In the US Senate, lawmakers can use obstructive tactics such as the filibuster and invoking cloture votes to delay or force a vote on legislation. To examine how Senate bargaining can act as a signal to party constituents, Dan Gibbs builds a model of the Senate lawmaking process which also considers parties’ concerns about policy outcomes and their reputations. He writes that the cost of obstruction is key to its signaling function to party constituents.
The filibuster is a parliamentary procedure in the US Senate in which a Senator speaks for an extended period to delay or block a vote on a bill. It is often associated with the requirement for a supermajority vote (60 out of 100 senators) to end debate and proceed to a vote on the legislation, a process known as invoking cloture.
While filibusters and invoking cloture can be viable policymaking tactics for a party that believes it can wait its opponent out, the fate of a bill in the Senate is often known in advance of a filibuster or cloture vote. In 2021, for example, majority leader Chuck Schumer, a Democrat from New York state, introduced the For the People Act (an election reform bill) despite having the support of only 50 senators. In response to a Republican filibuster, Democrats held a cloture vote. As expected, the motion to end debate did not pass with all 50 Republicans voting to continue.

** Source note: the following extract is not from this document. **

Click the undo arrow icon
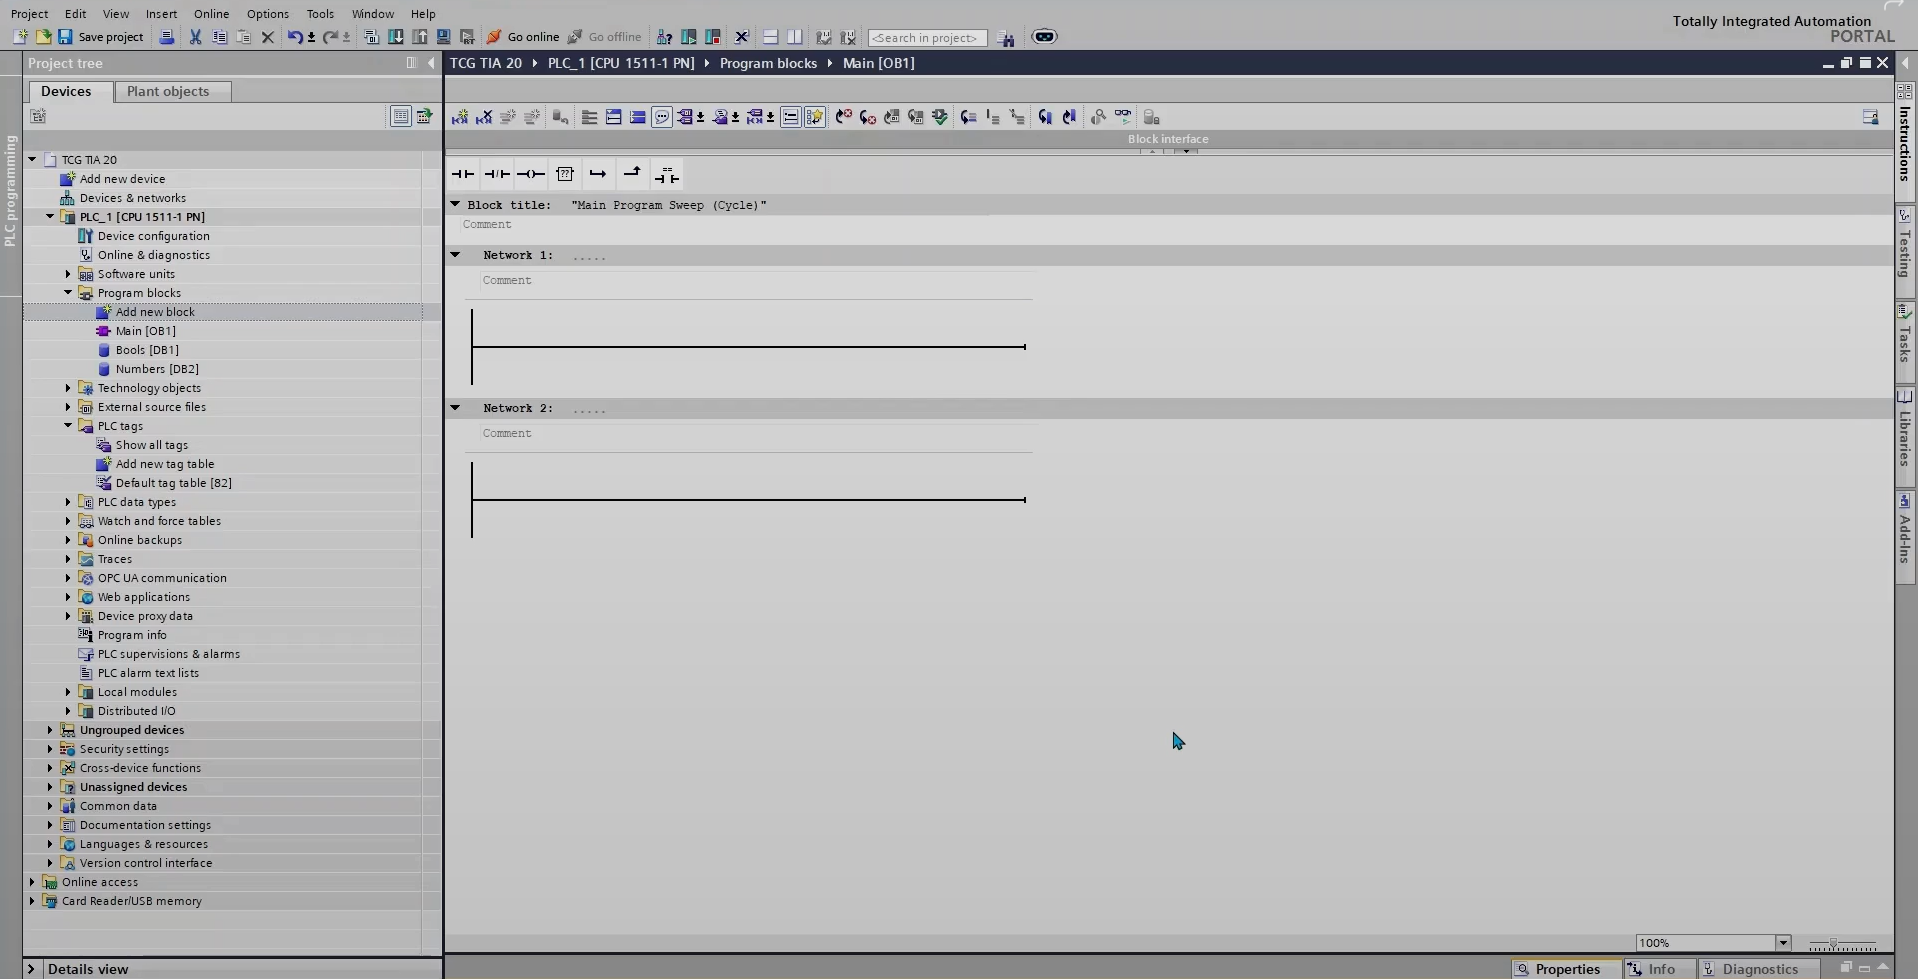Image resolution: width=1918 pixels, height=979 pixels. [295, 37]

What explains such legislative episodes in which time and effort are expended on hopeless bills? A common explanation is that Senators engage in obstruction as a messaging strategy to signal to their base that an issue is important to them. Although this function of obstruction is widely accepted, it is not systematically incorporated in existing theories of US lawmaking. I developed a model to better understand how the dynamics of reputation intersect with legislative bargaining and obstruction to shape the strategic behavior of Senators and their parties.
Model of legislative bargaining.
My model looks at the bargaining interaction – what political scientists call a “game” – between a majority party (M) and an opposition party (O) with opposing policy preferences and is shown in Figure 1. First M decides whether to introduce a bill. O then either filibusters the bill or allows it to pass. The policy implications of allowing the bill to pass depend on whether government is unified (when the president’s party also holds the Senate and US House of Representatives), in which case the policy is likely to become law, or divided, where it is likely to be vetoed. If O filibusters, M decides to abandon the bill or attempt cloture. I focus on cases in which any attempt to invoke cloture is known to be futile.
Figure 1 – The legislative bargaining sequence.
Each party represents a core primary constituency. Constituencies observe the bargaining that is occurring and learn about the priorities of the incumbent Senators. Parties want their constituency to view them favorably to avoid primary challenges. In the interest of gaining seats in general elections, they want the other party to be viewed poorly by its own constituency.
The cost of obstruction depends on a party’s policy priorities.
Filibusters and cloture votes impose costs on parties by consuming valuable legislative time. If this cost is sufficiently high, a party is unwilling to engage in obstruction unless the issue is a top priority.
Only a party knows its own true policy priorities. This has implications for legislative bargaining. For example, the opposition may threaten to filibuster but be unwilling to go through with it due to the cost. This can compel the majority to call its bluff by introducing a bill.
Obstruction is an effective message because it is costly.
Constituencies of voters need evidence, not mere words, that a party shares their values. The costliness of obstruction is key to its credibility as a message. If obstruction impedes progress on another policy issue enough that Senators who prioritize a different issue are unwilling to engage in it, then obstruction conveys real information.
How do purely policy-motivated parties act?
As a benchmark for understanding how reputational incentives affect lawmaking in the Senate, Table 1 lists all possible outcomes when parties only value policy.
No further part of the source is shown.